Hier wurde statistisch nachgewiesen, dass jedes Jahr 50 Menschenleben gerettet

werden, weil wir Jugendliche davon abhalten können, kriminell zu werden.

In Arabien versuchen wir, Kinder aus unterschiedlichen Glaubensrichtungen, die

auch unterschiedliche Sportarten haben, zusammen zu bringen. Und im April werde

ich für ein Projekt nach Kenia reisen.

Sie gehörten früher auch zur Athletenkommission des IOC und

waren Mitglied der Anti-Doping-Kommission des NOK der USA – warum sind

Sie hier nicht mehr engagiert?

Edwin Moses: Seit 1996 bin ich nicht mehr in der IOC-Kommission.

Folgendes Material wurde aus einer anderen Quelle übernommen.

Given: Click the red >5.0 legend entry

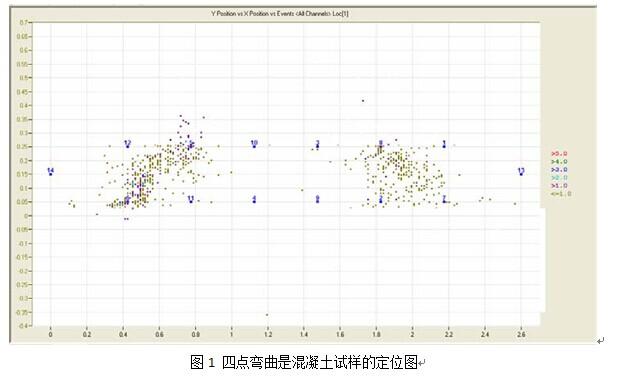Looking at the screenshot, I should 559,154.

Das

Prozedere hatte sich geändert, ich wurde nicht gewählt. In der

Anti-Doping-Kommission haben wir sehr gut gearbeitet und Projekte entwickelt.

Doch 1994 habe ich diesen Posten niedergelegt, weil ich mein Leben beruflich

weiterentwickeln wollte. Es war auch schwierig, weil alle von mir immer nur

etwas über das Dopingproblem wissen wollten. Das aber passte nicht mehr zu

meinen beruflichen Kunden, die dies gar nicht interessiert.

Sie haben aber noch einen anderen Posten im NOK der USA.

Edwin Moses: Ja, ich bin Mitglied der Olympic Foundation. Wir suchen

Finanzierungsmöglichkeiten für den Sport und verteilen die

Gelder.

Denken Sie manchmal auch an Doping, wenn Sie aus der Vorschlagsliste

für den „Laureus World Sport Award” Athleten

auswählen?

Edwin Moses: Nein. Ich finde es sehr unfair, einfach nur so zu spekulieren.

Wenn man Fakten hat, ist das etwas anderes. Aber gute Leistungen von vornherein

anzuzweifeln, das ist nicht in Ordnung.